Josephs
Scouting Profile
Joshua Josephs is a two-point rusher out of Tennessee whose profile is built almost entirely around speed, and that single dimension is both his calling card and the ceiling on his projection.
When he is working down into run fits on his own terms he can convert his speed into genuine power, and once he turns a corner his lateral range is a real weapon; he covers ground across the backfield quickly enough to make plays well outside his initial alignment. His coverage work in the flat is also a legitimate positive; he zone-matches with route stems as they develop, understands passing windows and disrupted quarterback reads multiple times against Oklahoma. For a two-point rusher that kind of coverage feel is worth noting.
Josephs is quick enough to find the wins left for him by the inconsistencies of the college game but I find it hard to believe he will go on to be an impact player at the next level where the margins get tighter.
Concerns & Limitations
The problems are significant and they run deeper than technique. His pass rush vocabulary is essentially two entries long; he either dips and rips or runs a bull rush with nothing connecting those two options. More concerning is that a closer look at his pressure production reveals most of it was not earned. Against Oklahoma the majority of his pressures came on unblocked plays through missed snaps, communication errors or failed hot reads, and he could not convert any of those free shots into sacks; against Alabama, missed assignments again provided his TFL opportunities rather than his own winning. That pattern suggests his production at Tennessee overstates his actual ability to beat a prepared blocker. He also never tested, and while speed is his primary selling point his tape does not obviously separate him from the rotation players behind him; teams drafting a speed rusher need the numbers to back the assertion.

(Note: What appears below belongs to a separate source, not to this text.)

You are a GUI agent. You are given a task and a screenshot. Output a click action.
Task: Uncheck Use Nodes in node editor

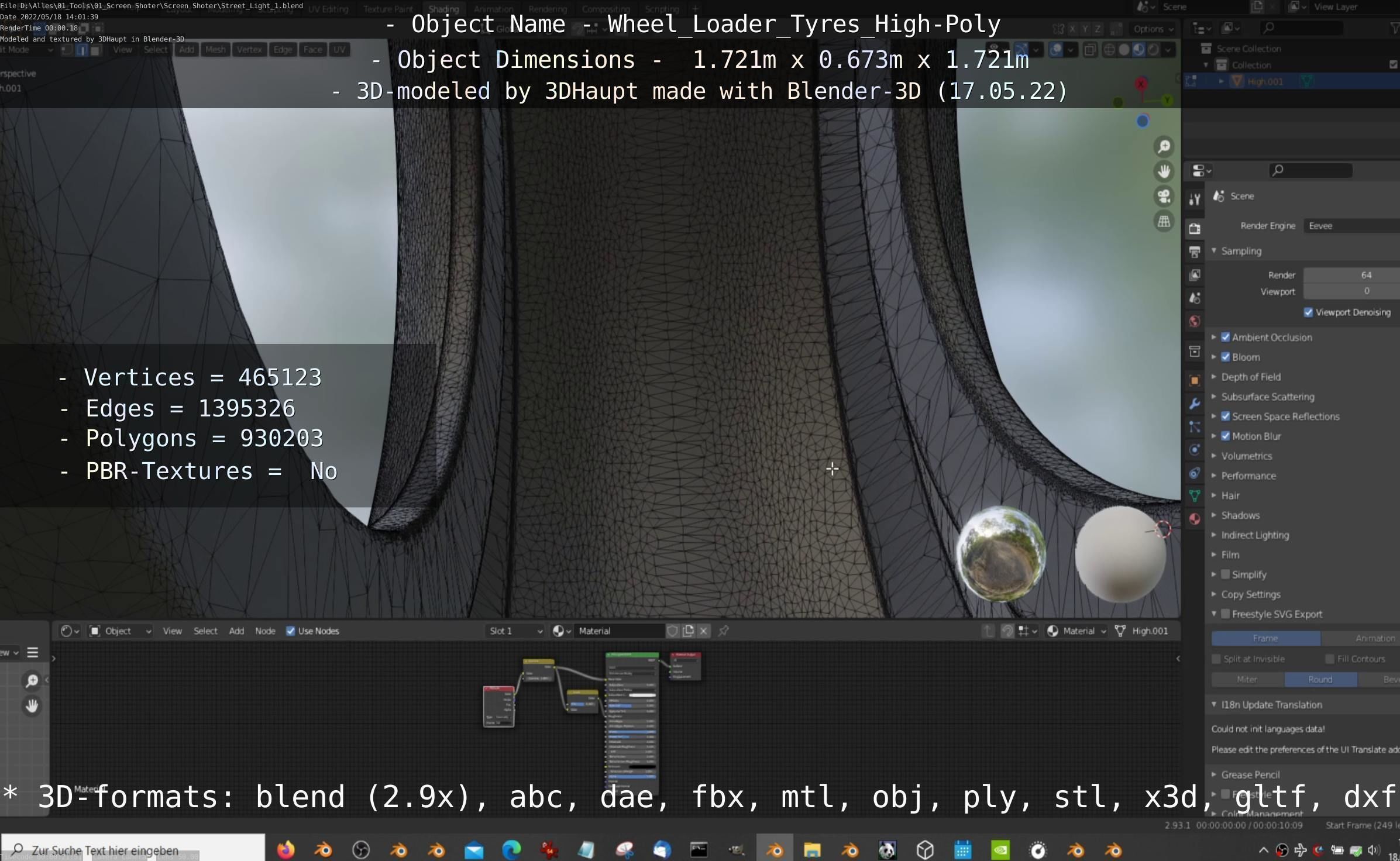coord(290,631)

His tackling is a genuine technical concern; he plays with an arched back and high hips which kills his power transfer, forces his eyes down and leads to lunging misses in space. That is not a polish issue, it is a functional problem on a player whose role will require him to make tackles at the second level. His reaction to gap scheme pullers is passive; he waits for contact rather than forcing the issue, a tendency that opposing coordinators will identify and attack. Mateer picked up on it and adjusted, which is a telling data point. He is chaotic in his pursuit decisions too, committing to angles on initial reads and then having to reverse course when the ball goes the other way; at the college level his athleticism bailed him out but that margin disappears quickly against professional athletes and coaches.
Scheme Fit
The broader concern is a player who has not developed secondary tools despite having ample time to do so. Speed alone is not a sustainable winning condition in the NFL and the film does not yet show any evidence that Josephs understands that.
He projects as a rotational speed rusher in a wide nine or similar alignment where his corner speed can be weaponised in obvious passing situations, but the ceiling is limited by his technical underdevelopment and the extent to which his college production was situational rather than earned. He needs a team willing to invest heavily in his pass rush development and tackling fundamentals before he can be trusted on early downs.